The measure, which will refuse access to Virginia concealed weapon permit information to states that do not have a reciprocity agreement in place, passed the Republican controlled legislature by large margins this week and is now headed to Gov. Terry McAuliffe (D) for approval.
“It’s the policy of entrapment that has been used based on the concealed carry exchange information that has precipitated this,” said Del. Bob Marshall, R-Prince William, who lent his support to the bill in the state Assembly, where it passed by a commanding 66-33 vote Tuesday.
The legislation, SB 948, mandates that only jurisdictions who in turn recognize the state’s concealed handgun permits will have access to the Virginia Criminal Information Network, which houses the database of permit holders.
According to data from the Virginia State Police, the Commonwealth has reciprocity or recognition agreements with some 30 states and territories. Notably, some nearby neighbors, to include Washington D.C. and Maryland, which for their part do not recognize any out of area permits, are not included on the list.
In December, concealed carry permit holder John Filippidis traveled from his home in Florida to New Jersey for the holidays and was stopped by Maryland Transportation Authority Police who detained the small business owner and family man for 55 minutes following a traffic stop.

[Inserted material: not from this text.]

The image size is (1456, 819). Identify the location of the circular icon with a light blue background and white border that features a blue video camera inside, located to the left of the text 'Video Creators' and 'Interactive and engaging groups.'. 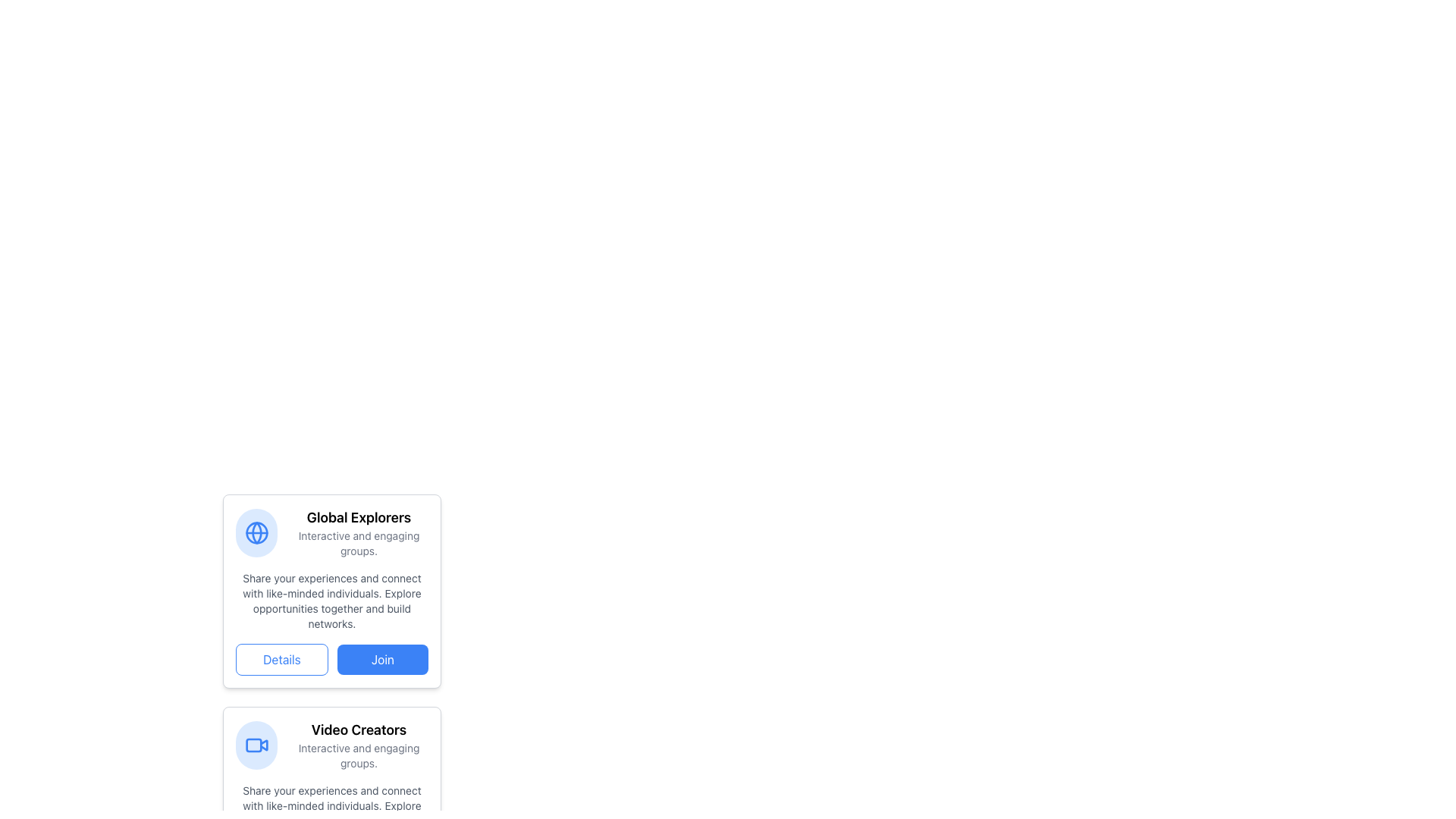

Although Filippidis did not present his permit to police, and was not in possession of a firearm, he stated that officers repeatedly asked him of his firearms, apparently garnering the information through the Maryland Coordination and Analysis Center, which allows access to the databases of other states.
As reported by the Washington Times, MTAP may have used the database to target other out of state concealed carry permit holders.
However, some Virginia lawmakers see the legislation as a pandora’s box of issues.
“This causes problems for law enforcement because law enforcement wants to have instant access to accurate information about the presence or possible presence of firearms in vehicles when they do traffic stops and when they arrest folks,” said Del. Marcus Simon, D-Falls Church.
Virginia SB 948 was transmitted to Gov. McAuliffe’s office Friday. McAuliffe, outspoken for his support for anti-gun measures that have been scuttled by the current session, has not commented on the legislation.
Should the Governor choose to veto the measure as he did with other gun reform legislation, its current number of supporting lawmakers makes a veto override within reach.